*** Block opens ***

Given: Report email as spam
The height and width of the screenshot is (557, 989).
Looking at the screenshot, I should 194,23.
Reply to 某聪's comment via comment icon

*** Block closes ***
*** Block opens ***

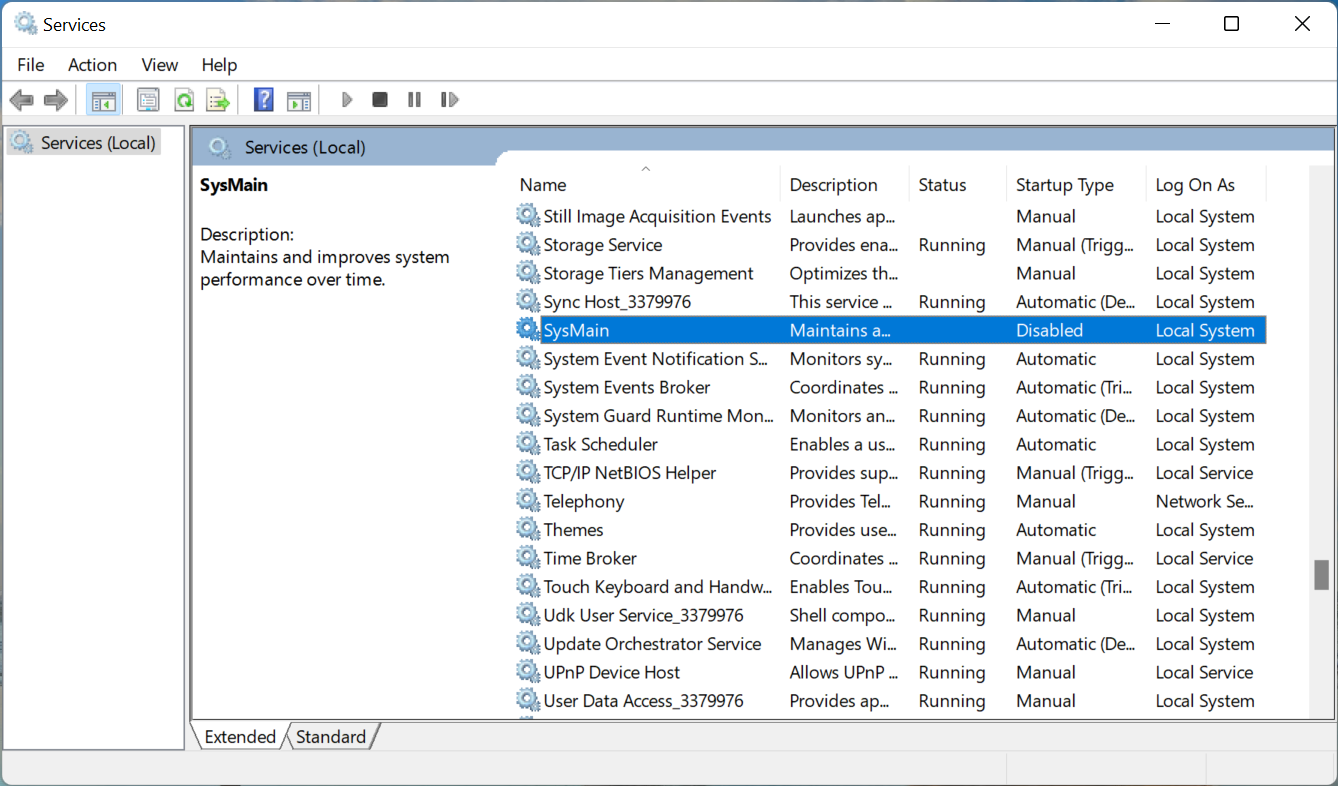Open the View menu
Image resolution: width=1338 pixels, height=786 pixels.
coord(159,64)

*** Block closes ***
*** Block opens ***

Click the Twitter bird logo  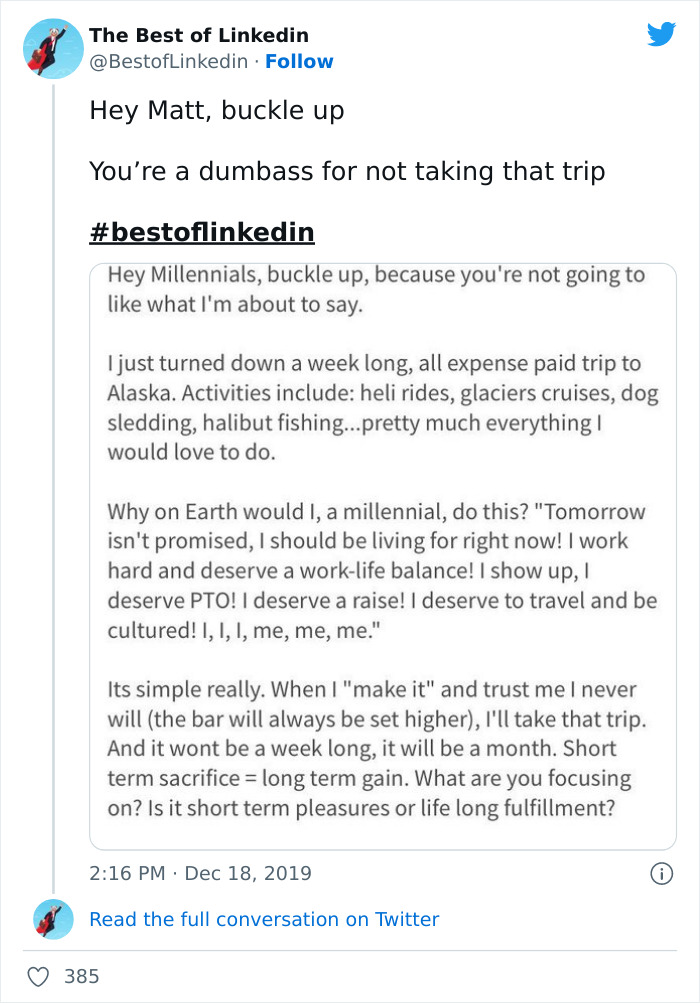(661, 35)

*** Block closes ***

Using the data above, reproduce exactly the lines between those holding "Given: Report email as spam" and "Reply to 某聪's comment via comment icon", inclusive, and no others.

Given: Report email as spam
The height and width of the screenshot is (557, 989).
Looking at the screenshot, I should 194,23.
Reply to 某聪's comment via comment icon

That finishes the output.